WORK REQUEST -
Your response must consist of the listing below, repeated exactly.

(DATA EXTRACTS)

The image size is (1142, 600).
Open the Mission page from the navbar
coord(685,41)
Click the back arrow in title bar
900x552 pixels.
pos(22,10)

(End DATA EXTRACTS)

EXERCISE ANSWER -
The image size is (1142, 600).
Open the Mission page from the navbar
coord(685,41)
Click the back arrow in title bar
900x552 pixels.
pos(22,10)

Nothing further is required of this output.